╔══

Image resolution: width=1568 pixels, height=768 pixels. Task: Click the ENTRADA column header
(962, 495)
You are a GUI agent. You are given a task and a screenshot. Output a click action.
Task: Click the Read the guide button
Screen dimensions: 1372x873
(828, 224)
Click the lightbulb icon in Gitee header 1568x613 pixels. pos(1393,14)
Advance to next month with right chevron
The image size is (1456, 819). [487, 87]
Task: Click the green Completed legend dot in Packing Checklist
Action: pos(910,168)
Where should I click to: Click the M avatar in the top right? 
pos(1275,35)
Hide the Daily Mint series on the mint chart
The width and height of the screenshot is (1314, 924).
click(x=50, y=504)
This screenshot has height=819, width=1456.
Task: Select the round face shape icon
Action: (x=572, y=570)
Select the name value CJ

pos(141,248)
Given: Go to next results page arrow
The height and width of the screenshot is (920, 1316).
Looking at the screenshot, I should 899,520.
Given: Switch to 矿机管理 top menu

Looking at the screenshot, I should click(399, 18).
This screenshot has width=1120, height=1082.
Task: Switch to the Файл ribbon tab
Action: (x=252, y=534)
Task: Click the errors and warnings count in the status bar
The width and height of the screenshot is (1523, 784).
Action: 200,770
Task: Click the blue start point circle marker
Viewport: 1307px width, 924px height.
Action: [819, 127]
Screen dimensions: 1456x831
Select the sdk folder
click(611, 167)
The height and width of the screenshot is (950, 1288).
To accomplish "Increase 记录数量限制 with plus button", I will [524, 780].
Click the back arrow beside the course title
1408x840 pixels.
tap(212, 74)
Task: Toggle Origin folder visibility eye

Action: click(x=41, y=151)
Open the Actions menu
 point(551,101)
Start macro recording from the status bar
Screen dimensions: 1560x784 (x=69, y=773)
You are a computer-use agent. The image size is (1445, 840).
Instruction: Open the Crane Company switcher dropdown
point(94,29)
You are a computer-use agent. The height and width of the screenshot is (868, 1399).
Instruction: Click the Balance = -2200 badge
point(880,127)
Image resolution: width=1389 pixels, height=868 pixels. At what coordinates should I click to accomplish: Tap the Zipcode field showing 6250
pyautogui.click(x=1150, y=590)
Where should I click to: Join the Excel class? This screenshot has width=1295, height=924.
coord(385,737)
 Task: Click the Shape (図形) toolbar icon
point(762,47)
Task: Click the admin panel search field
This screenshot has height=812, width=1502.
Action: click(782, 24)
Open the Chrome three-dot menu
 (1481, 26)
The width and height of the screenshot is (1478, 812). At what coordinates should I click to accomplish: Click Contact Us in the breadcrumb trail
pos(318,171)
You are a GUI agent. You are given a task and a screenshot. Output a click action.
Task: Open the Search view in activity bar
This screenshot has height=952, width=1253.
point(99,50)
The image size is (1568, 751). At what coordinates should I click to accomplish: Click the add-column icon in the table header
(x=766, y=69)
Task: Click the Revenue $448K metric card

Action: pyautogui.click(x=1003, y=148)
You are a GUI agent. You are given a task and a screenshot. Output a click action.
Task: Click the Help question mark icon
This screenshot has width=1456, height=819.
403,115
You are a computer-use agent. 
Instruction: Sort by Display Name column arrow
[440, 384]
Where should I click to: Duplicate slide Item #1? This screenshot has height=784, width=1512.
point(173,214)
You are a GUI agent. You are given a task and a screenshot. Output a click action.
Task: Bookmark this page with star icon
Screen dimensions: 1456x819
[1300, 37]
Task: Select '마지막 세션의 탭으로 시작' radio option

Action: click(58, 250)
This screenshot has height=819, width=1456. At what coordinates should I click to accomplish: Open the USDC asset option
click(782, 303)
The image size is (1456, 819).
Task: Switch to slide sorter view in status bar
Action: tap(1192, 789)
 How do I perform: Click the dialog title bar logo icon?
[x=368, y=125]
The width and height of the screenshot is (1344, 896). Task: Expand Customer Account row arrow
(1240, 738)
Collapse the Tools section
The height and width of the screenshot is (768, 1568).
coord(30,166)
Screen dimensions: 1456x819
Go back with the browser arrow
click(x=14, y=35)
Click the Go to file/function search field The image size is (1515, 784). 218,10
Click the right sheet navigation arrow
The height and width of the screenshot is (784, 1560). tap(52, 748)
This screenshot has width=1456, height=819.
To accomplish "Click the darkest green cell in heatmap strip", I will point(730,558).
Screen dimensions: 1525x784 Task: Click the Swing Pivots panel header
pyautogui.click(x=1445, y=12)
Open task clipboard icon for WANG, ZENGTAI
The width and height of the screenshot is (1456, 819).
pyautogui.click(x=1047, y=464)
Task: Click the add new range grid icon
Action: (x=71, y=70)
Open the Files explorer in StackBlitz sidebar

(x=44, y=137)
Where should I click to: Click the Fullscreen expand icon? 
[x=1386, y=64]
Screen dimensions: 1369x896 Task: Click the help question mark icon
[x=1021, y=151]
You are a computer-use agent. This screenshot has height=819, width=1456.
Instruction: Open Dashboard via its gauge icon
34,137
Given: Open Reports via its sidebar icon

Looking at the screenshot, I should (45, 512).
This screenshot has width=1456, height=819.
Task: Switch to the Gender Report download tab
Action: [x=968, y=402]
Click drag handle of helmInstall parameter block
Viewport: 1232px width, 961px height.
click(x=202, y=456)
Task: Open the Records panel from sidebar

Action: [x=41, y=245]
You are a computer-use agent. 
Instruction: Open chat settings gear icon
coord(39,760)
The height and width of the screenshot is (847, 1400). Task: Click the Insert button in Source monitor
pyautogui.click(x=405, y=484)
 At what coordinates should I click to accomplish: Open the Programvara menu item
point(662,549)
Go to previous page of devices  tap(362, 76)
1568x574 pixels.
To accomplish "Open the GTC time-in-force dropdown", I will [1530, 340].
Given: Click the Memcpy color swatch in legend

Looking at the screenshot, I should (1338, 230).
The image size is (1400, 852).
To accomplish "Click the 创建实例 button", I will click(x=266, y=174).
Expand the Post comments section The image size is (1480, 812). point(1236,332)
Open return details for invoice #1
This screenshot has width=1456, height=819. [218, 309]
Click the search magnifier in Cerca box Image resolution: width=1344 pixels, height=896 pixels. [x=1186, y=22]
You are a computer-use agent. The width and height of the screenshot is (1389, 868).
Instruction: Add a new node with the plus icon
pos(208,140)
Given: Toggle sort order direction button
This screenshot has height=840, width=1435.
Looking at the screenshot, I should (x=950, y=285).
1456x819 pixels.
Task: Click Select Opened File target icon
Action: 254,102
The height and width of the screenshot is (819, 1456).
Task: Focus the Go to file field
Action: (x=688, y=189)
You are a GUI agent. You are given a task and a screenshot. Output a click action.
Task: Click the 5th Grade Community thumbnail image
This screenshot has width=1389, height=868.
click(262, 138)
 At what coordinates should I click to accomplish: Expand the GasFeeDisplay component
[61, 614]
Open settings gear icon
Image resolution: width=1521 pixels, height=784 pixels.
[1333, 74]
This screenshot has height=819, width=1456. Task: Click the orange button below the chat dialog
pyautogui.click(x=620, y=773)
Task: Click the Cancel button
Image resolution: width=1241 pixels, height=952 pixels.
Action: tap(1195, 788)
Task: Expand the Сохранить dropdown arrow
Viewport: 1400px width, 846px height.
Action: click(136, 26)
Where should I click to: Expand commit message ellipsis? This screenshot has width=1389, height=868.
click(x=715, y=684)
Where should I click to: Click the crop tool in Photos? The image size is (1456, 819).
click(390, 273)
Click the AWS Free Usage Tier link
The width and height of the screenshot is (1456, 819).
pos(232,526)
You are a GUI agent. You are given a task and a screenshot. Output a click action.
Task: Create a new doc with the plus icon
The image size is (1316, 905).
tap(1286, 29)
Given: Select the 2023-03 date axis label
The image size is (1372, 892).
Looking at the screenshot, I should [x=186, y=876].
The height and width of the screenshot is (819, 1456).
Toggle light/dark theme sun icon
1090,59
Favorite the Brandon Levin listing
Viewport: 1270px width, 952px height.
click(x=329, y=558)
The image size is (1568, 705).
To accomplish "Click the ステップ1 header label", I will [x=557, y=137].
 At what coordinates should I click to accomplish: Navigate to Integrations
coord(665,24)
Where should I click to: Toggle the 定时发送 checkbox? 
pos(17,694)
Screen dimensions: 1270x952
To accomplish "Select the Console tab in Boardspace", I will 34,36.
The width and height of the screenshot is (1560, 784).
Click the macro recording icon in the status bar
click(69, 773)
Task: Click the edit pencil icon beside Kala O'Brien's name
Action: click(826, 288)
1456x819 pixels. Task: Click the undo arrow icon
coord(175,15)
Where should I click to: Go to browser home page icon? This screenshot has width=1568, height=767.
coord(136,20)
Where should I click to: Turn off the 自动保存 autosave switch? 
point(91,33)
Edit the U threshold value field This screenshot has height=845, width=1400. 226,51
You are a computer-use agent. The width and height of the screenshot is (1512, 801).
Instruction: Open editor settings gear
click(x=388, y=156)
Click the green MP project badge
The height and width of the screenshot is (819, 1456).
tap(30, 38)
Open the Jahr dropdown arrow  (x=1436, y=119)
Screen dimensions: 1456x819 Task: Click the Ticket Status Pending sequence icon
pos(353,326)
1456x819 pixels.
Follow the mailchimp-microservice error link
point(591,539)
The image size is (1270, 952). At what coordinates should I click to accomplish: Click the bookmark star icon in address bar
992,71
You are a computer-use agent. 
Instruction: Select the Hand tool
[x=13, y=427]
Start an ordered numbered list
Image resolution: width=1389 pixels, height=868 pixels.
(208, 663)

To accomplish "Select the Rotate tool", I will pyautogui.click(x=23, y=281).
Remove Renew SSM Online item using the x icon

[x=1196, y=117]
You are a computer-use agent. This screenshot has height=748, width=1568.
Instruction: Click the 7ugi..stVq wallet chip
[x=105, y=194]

╚══

### THE PROBLEM
Scan the data above, find each line with "section", and copy it.

### ANSWER BOX
Collapse the Tools section
Expand the Post comments section The image size is (1480, 812). point(1236,332)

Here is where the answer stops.